Monday, October 24, 2011

With Deaths of Forests, a Loss of Key Climate Protectors






(Page 3 of 6)

While all types of plants absorb carbon dioxide, known as CO2, most of them return it to the atmosphere quickly because their vegetation decays, burns or is eaten. Every year, during the Northern Hemisphere growing season, plants and other organisms inhale some 120 billion tons of carbon from the atmosphere, then exhale nearly the same amount as they decay in the winter.



It is mainly trees that have the ability to lock carbon into long-term storage, and they do so by making wood or transferring carbon into the soil. The wood may stand for centuries inside a living tree, and it is slow to decay even when the tree dies.

But the carbon in wood is vulnerable to rapid release. If a forest burns down, for instance, much of the carbon stored in it will re-enter the atmosphere.

Destruction by fires and insects is a part of the natural history of forests, and in isolation, such events would be no cause for alarm. Indeed, despite the recent problems, the new estimate, published Aug. 19 in the journal Science, suggests that when emissions from the destruction of forests are subtracted from the carbon they absorb, they are, on balance, packing more than a billion tons of carbon into long-term storage every year.

One major reason is that forests, like other types of plants, appear to be responding to the rise of carbon dioxide in the atmosphere by growing more vigorously. The gas is, after all, the main food supply for plants. Scientists have been surprised in recent years to learn that this factor is causing a growth spurt even in mature forests, a finding that overturned decades of ecological dogma.

Climate-change contrarians tend to focus on this “fertilization effect,” hailing it as a boon for forests and the food supply. “The ongoing rise of the air’s CO2 content is causing a great greening of the Earth,” one advocate of this position, Craig D. Idso, said at a contrarian meeting in Washington in July.

Dr. Idso and others assert that this effect is likely to continue for the foreseeable future, ameliorating any negative impacts on plant growth from rising temperatures. More mainstream scientists, while stating that CO2 fertilization is real, are much less certain about the long-term effects, saying that the heat and water stress associated with climate change seem to be making forests vulnerable to insect attack, fires and many other problems.

“Forests take a century to grow to maturity,” said Werner A. Kurz, a Canadian scientist who is a leading expert on forest carbon. “It takes only a single extreme climate event, a single attack by insects, to interrupt that hundred-year uptake of carbon.”

It is possible the recent die-backs will prove transitory — a coincidence, perhaps, that they all occurred at roughly the same time.

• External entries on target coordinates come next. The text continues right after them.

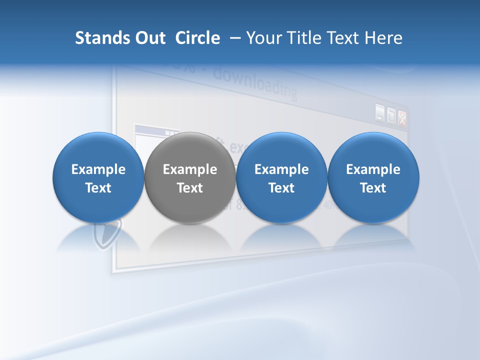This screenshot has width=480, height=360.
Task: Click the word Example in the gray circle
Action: click(x=190, y=170)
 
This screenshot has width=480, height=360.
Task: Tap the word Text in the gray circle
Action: click(x=190, y=188)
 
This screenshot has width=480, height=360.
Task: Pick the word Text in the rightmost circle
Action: click(x=373, y=188)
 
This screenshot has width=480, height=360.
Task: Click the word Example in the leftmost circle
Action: click(x=98, y=170)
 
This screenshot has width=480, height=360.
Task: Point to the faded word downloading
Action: click(x=255, y=84)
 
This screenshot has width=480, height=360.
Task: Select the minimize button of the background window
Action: click(x=380, y=114)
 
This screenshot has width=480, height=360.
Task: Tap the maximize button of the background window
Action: click(x=391, y=116)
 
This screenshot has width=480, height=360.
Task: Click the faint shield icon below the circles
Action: click(x=108, y=234)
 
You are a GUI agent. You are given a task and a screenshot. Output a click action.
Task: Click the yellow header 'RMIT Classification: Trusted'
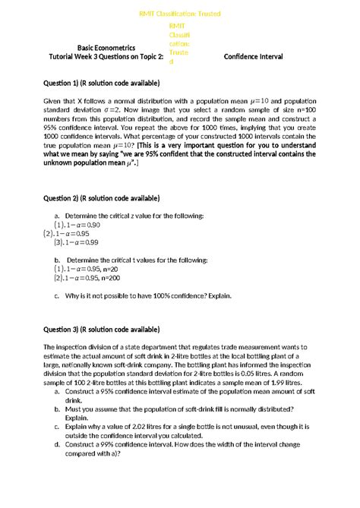tap(180, 14)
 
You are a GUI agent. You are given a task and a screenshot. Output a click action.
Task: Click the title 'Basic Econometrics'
tap(102, 48)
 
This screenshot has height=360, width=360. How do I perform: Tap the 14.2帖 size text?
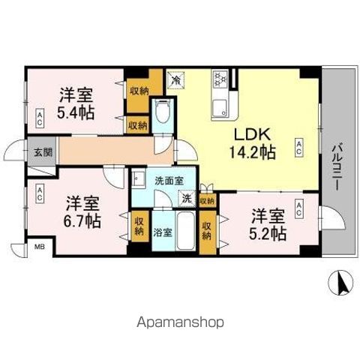coord(253,152)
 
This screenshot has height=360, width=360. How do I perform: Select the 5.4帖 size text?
coord(77,112)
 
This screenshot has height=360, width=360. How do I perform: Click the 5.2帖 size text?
coord(268,233)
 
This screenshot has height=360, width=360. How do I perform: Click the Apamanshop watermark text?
coord(180,323)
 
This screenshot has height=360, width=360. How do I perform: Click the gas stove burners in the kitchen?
coord(221,77)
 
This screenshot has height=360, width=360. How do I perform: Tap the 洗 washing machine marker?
coord(184,199)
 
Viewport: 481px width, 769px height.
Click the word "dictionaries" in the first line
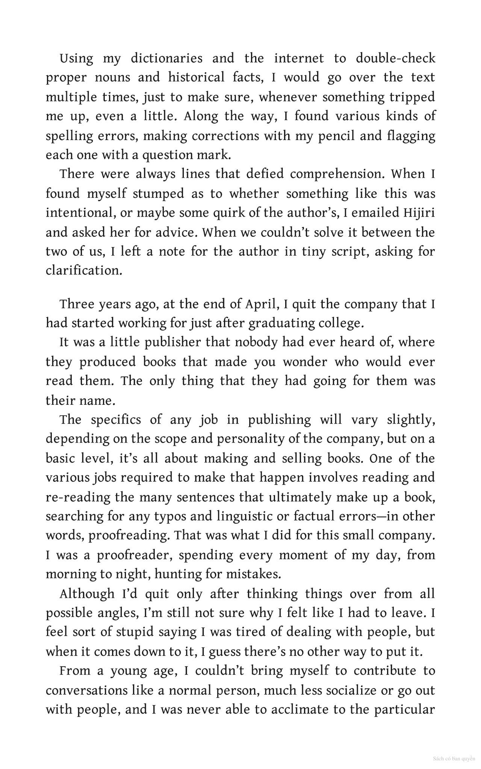pyautogui.click(x=166, y=59)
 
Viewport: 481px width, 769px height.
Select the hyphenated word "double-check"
pyautogui.click(x=395, y=59)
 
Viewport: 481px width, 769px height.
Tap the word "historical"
pyautogui.click(x=196, y=78)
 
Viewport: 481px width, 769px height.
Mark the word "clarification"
pyautogui.click(x=84, y=270)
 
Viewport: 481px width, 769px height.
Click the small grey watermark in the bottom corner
pyautogui.click(x=454, y=759)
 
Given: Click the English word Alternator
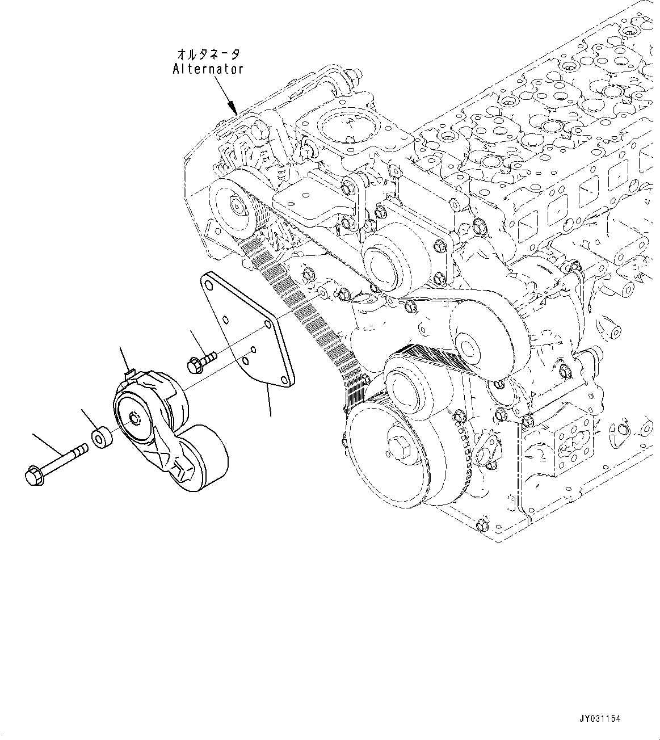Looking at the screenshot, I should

The more troubling possibility, experts said, is that the die-offs might prove to be the leading edge of a more sweeping change.

“If this were happening in just a few places, it would be easier to deny and write off,” said David A. Cleaves, senior adviser for the United States Forest Service. “But it’s not. It’s happening all over the place. You’ve got to say, gee, what is the common element?”

Tracking an Ebb and Flow

So far, humanity has been lucky. While some forests are starting to release more carbon than they take up, that effect continues to be outweighed by forests that pack carbon away. Whether those healthy forests will predominate over coming decades, or will become sick themselves, is simply unclear.

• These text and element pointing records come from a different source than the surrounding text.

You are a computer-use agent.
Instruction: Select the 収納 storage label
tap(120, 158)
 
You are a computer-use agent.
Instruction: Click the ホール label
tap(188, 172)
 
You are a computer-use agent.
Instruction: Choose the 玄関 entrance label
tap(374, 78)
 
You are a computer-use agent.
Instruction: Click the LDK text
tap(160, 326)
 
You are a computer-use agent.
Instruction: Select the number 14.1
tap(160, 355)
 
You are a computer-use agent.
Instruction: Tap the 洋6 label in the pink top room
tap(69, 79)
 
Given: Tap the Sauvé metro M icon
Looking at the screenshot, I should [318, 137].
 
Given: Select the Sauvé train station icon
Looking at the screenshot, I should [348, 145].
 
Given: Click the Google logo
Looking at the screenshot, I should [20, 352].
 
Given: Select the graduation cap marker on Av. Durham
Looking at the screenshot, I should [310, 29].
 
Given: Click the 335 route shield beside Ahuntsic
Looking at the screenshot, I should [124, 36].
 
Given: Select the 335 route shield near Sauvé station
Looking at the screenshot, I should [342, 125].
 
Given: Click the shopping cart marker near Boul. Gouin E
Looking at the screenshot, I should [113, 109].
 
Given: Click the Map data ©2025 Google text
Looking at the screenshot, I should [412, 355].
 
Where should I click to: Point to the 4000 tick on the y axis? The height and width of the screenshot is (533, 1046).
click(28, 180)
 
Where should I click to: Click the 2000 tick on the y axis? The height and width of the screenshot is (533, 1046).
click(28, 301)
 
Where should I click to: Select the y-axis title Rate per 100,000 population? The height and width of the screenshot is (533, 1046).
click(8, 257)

The other day, deep in a healthy New England thicket of oaks, maples and hemlocks, two young men scrambled around on their hands and knees measuring twigs and sticks that had fallen from the trees.

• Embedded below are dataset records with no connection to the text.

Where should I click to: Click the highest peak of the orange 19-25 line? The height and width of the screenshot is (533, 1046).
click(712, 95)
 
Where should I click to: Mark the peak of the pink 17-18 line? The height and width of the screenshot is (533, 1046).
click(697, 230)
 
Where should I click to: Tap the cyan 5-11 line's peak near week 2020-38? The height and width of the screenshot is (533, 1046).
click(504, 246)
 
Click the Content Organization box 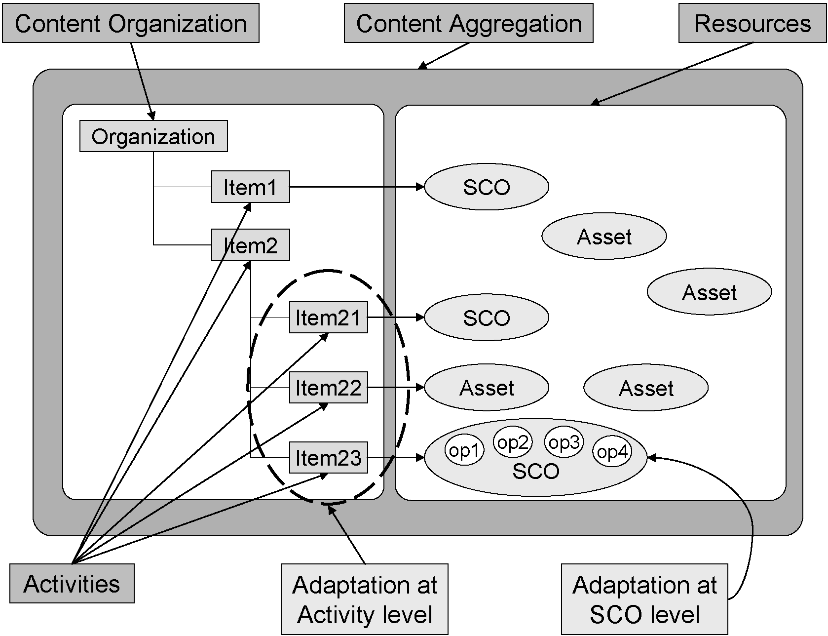coord(131,23)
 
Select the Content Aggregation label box coord(468,23)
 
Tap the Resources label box coord(752,23)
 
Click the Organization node coord(153,136)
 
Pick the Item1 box coord(250,187)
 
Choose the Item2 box coord(250,245)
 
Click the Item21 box coord(328,318)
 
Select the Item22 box coord(328,388)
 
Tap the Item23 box coord(328,458)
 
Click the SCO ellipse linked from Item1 coord(487,187)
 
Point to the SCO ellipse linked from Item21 coord(487,318)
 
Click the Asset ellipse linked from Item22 coord(487,388)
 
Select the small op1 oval coord(464,450)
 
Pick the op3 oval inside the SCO coord(564,442)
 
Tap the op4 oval coord(612,451)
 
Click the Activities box coord(72,584)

“What was the diameter on that?” asked Jakob Lindaas, a Harvard student holding a pencil and clipboard.

Leland K. Werden, a researcher at the university, called out a metric measurement, and they moved to the next twig. It was one of thousands they would eventually have to measure as part of an effort to tell how fast the wood, knocked off the trees in an ice storm in 2008, was decaying.

The debris they were cataloging would not have struck a hiker as anything to notice, much less measure, but the Harvard Forest, 3,000 acres near Petersham, Mass., is one of the world’s most intensively studied patches of woods. The work the men were doing will become a small contribution toward solving one of the biggest accounting problems of modern science.